Real women share their preparation tips

Pesach is Coming / Pesach is Here / We clean out the chometz from all the year… warbles my preschooler. But in real life, how? Real women share their preparation tips
The First Job I Do for Pesach

Buy the kids’ clothing for Yom Tov and try on the clothing I want to hand down from kid to kid. The Jewish seamstresses in my area stop working early to make Yom Tov, and the last place open for alterations is crazy expensive. And don’t remind me of the year that we forgot to pick up our alterations and cleaner’s bag on Erev Bedikas Chometz. True story! We had to call the (Jewish) owner at home and beg him to open the store on Erev Pesach. So, clothing first. Cleaning can wait.

 R.H.

Order anything I want to get from China so that it arrives in time! Like cloth napkins for the Seder, nice napkin rings, hair accessories, and kids’ Shabbos shoes. (My little secret — apparently, everyone else buys them in the local stores for $80 a pair.)

C.H.

First, I take stock of my chometz, like macaroni, cereal, and croutons, and I stop restocking it so I won’t be stuck when nobody wants leftovers anymore. Does that count?

H.J.

The first actual cleaning job I do is clean the places out of the babies’ reach. The rest has to wait till close to Yom Tov.

R.V.

My aunt taught me that Pesach cleaning starts on a snow day. When that snow day comes, go through your closets and get organized.

Leah L.

By request, our local butcher will make chicken and meat kosher l’Pesach months in advance. I freeze breaded raw cutlets and burgers, since those go very quickly.

M.K.

The first thing that I do for Pesach is make my fruit compote — in August, because plums are cheaper and readily available, and at their most delicious and juiciest!

Z.P.

Hacks

Better to take two or three cleaning ladies who each give you some hours than to rely on one. That way, if some other desperate Jewish woman poaches your cleaner, or she gets fed up with hard work and calls in sick close to Yom Tov, you still have someone coming and aren’t completely on your own.

P.T.

Where I live, there are Pesach camps for little kids after schools close.
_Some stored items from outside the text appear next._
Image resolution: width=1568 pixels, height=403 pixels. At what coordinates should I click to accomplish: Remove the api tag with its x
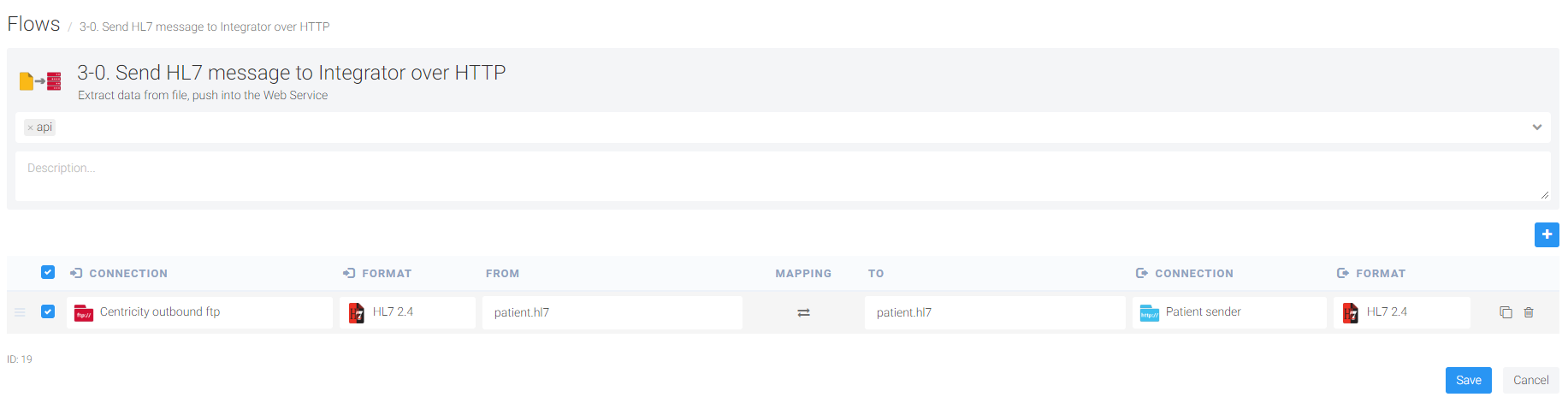click(x=30, y=127)
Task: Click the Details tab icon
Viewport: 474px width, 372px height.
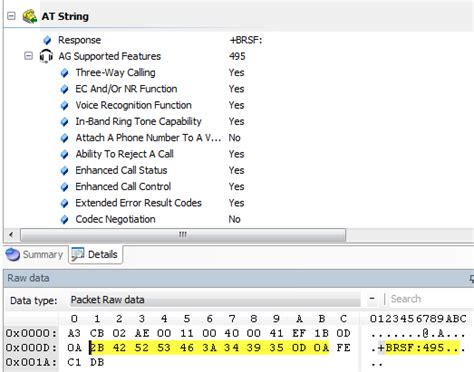Action: point(78,254)
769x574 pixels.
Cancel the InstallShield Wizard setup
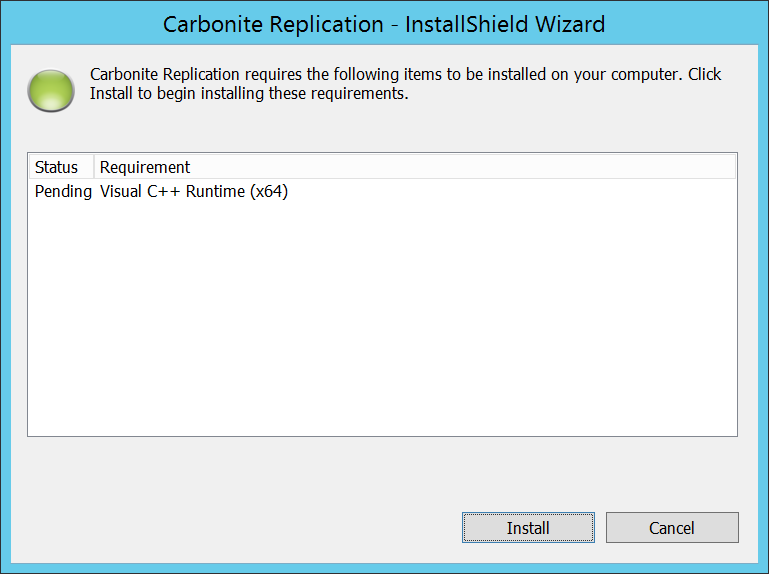[x=672, y=528]
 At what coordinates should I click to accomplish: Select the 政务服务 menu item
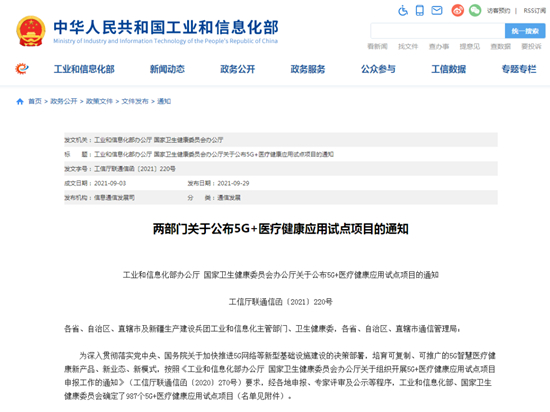(308, 69)
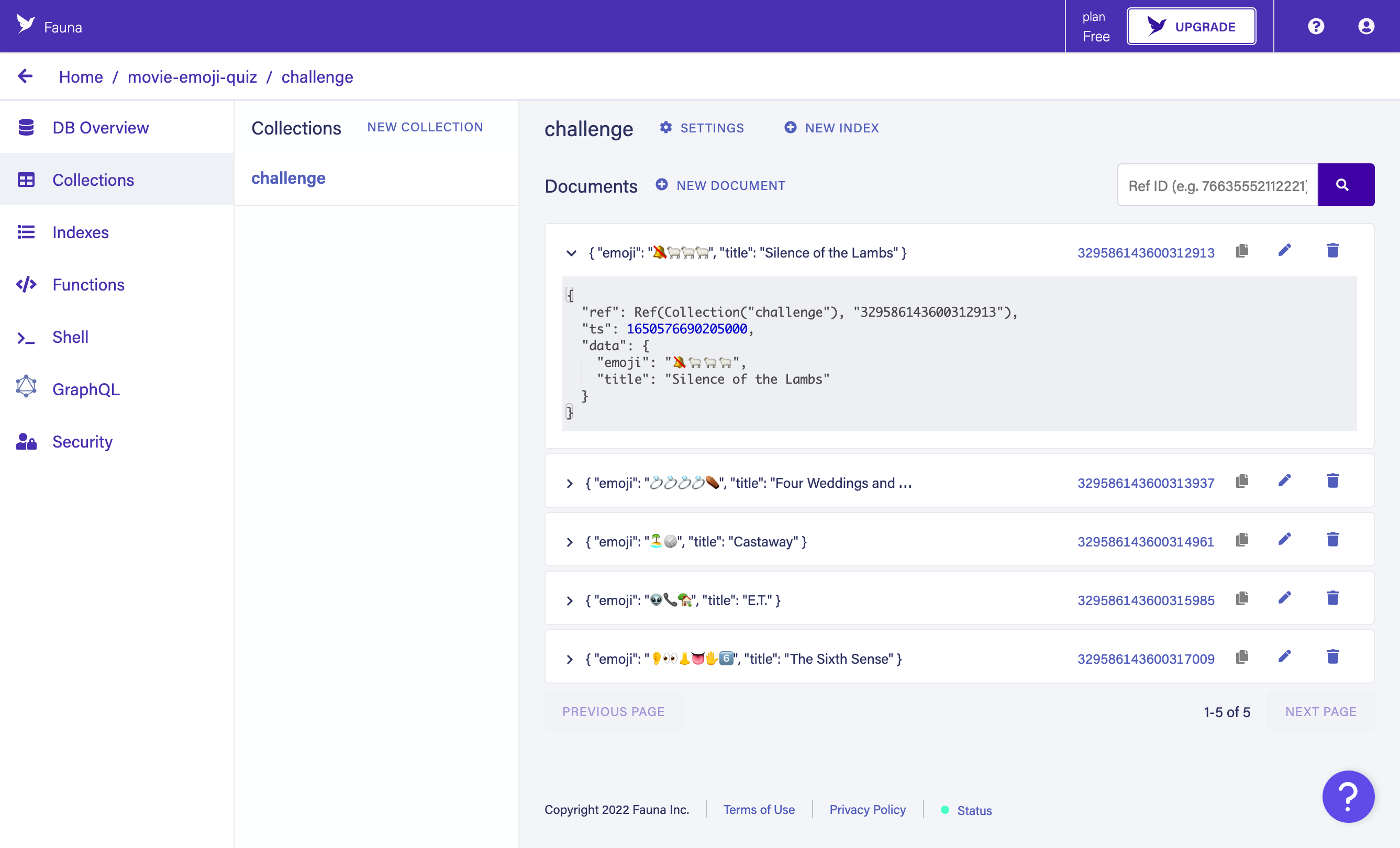Open the Security sidebar icon

[x=25, y=442]
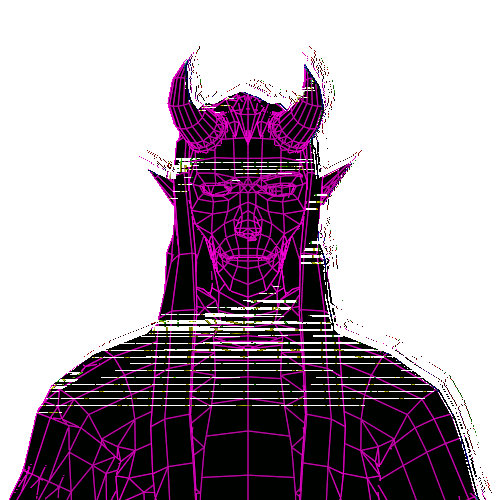Select the model's mouth mesh
500x500 pixels.
point(248,255)
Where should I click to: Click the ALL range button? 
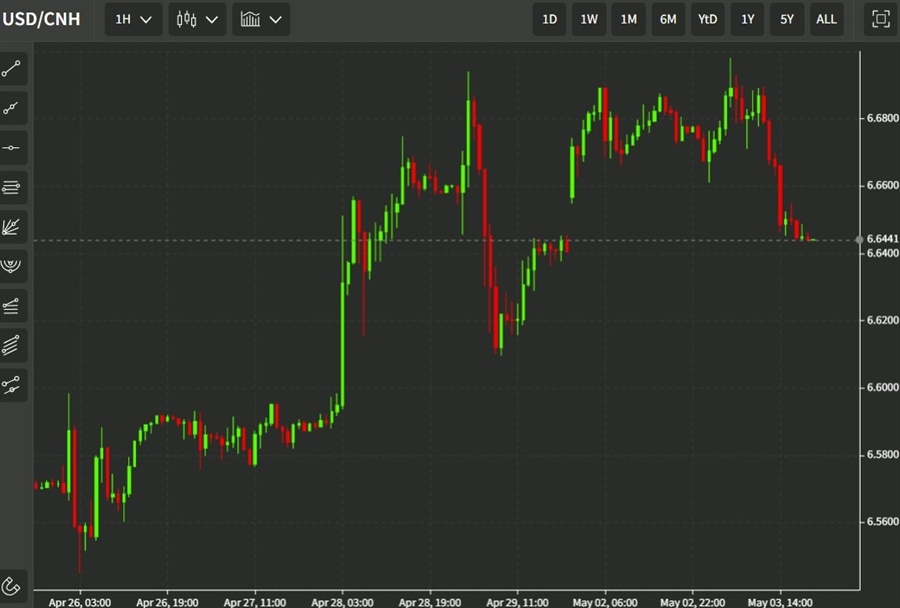click(x=826, y=18)
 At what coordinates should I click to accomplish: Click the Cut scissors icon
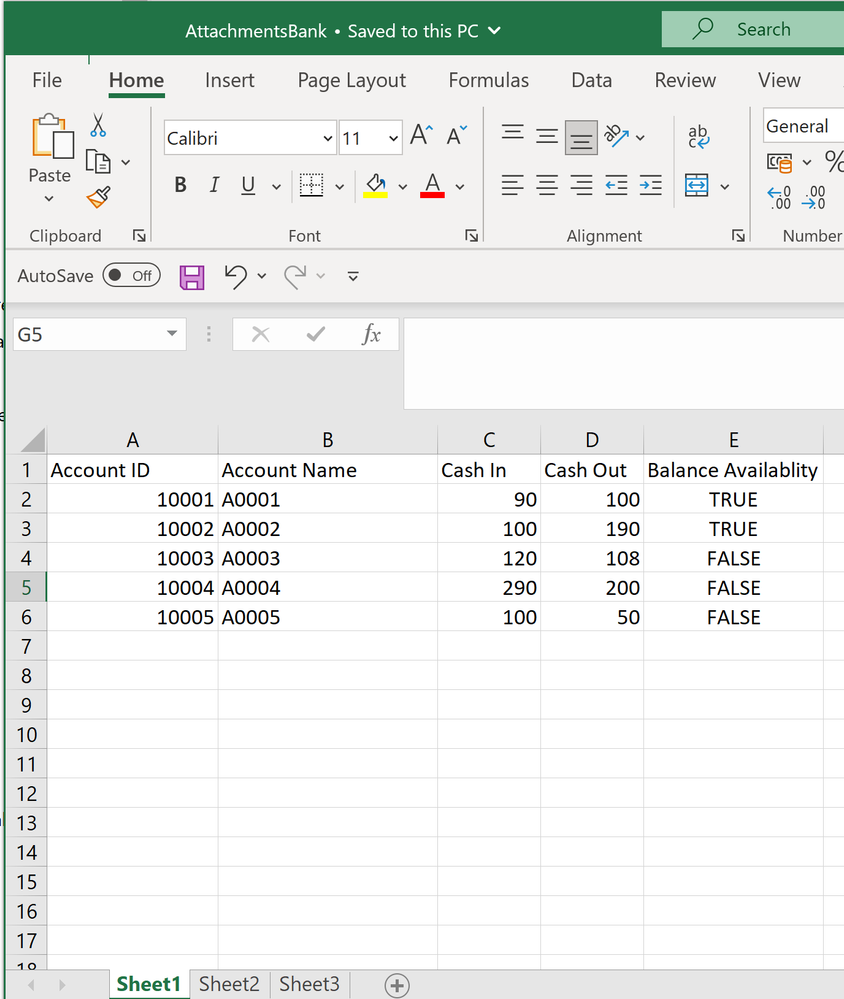(98, 126)
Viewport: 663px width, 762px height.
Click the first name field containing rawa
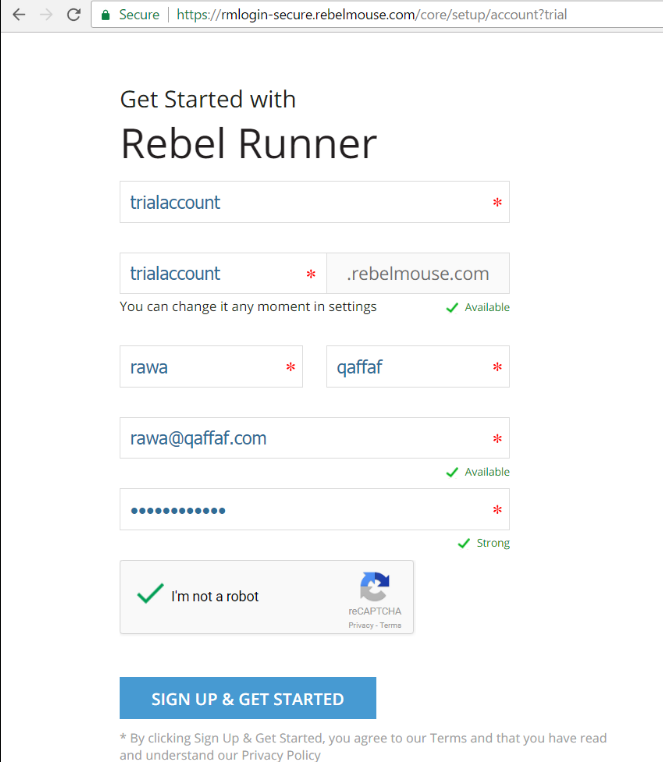pos(200,367)
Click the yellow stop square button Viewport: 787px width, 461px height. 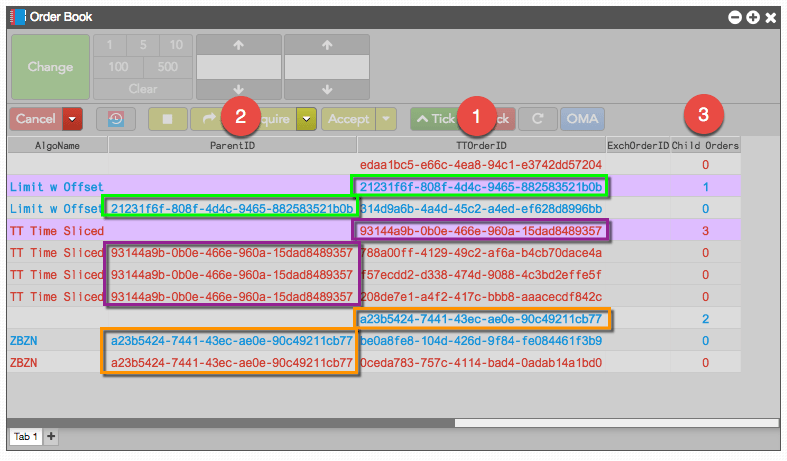pyautogui.click(x=168, y=119)
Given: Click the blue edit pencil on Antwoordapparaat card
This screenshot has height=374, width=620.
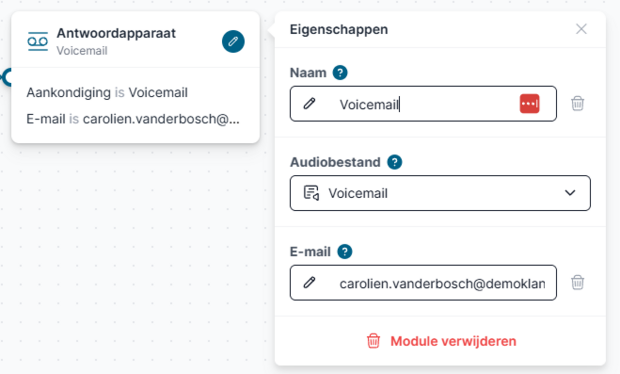Looking at the screenshot, I should [233, 42].
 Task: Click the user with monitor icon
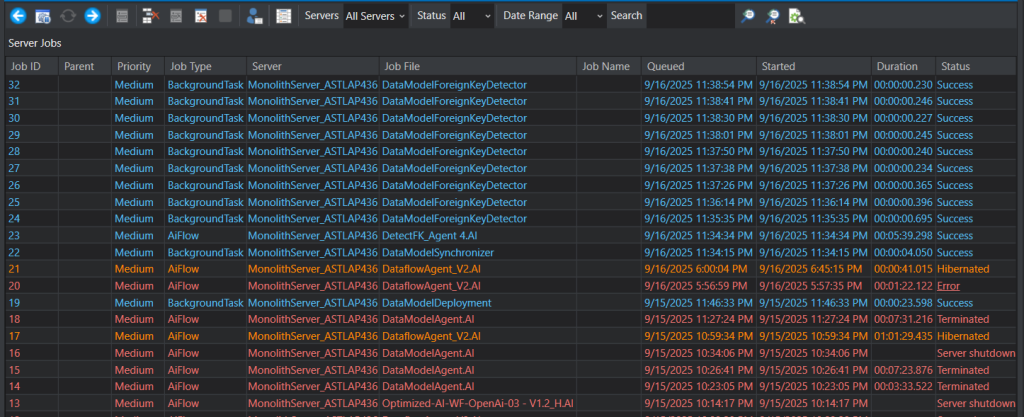(254, 16)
I pay the price and send them; I can’t clean with little kids underfoot.

H.H.

If the man of the house gets tense or anxious before Pesach, there’s no need to update him on every detail of the cleaning. It will just lead to more stress.

P.W.

Give the kids snacks made from kitniyos in the run-up to Pesach. That way you’re completely calm and don’t break the bank with kosher l’Pesach stuff. And go for picnic suppers to spare yourself a mess at home.

Y.K.

Every year, I buy fewer of the expensive kosher l’Pesach products. How much do we actually need to eat over one week? I make delicious basics and buy big quantities of high-quality fruit and vegetables. There is plenty of kugel, Pesach brownies, nuts, cubed fruits. No one goes hungry.

S.M.

One thing I do is clean my fridge early and slip different sized garbage bags over the shelves before I put them back in the fridge. This way, they stay clean until I’m ready to turn over. Then I remove the bags and touch up the fridge. Gets a big job done early.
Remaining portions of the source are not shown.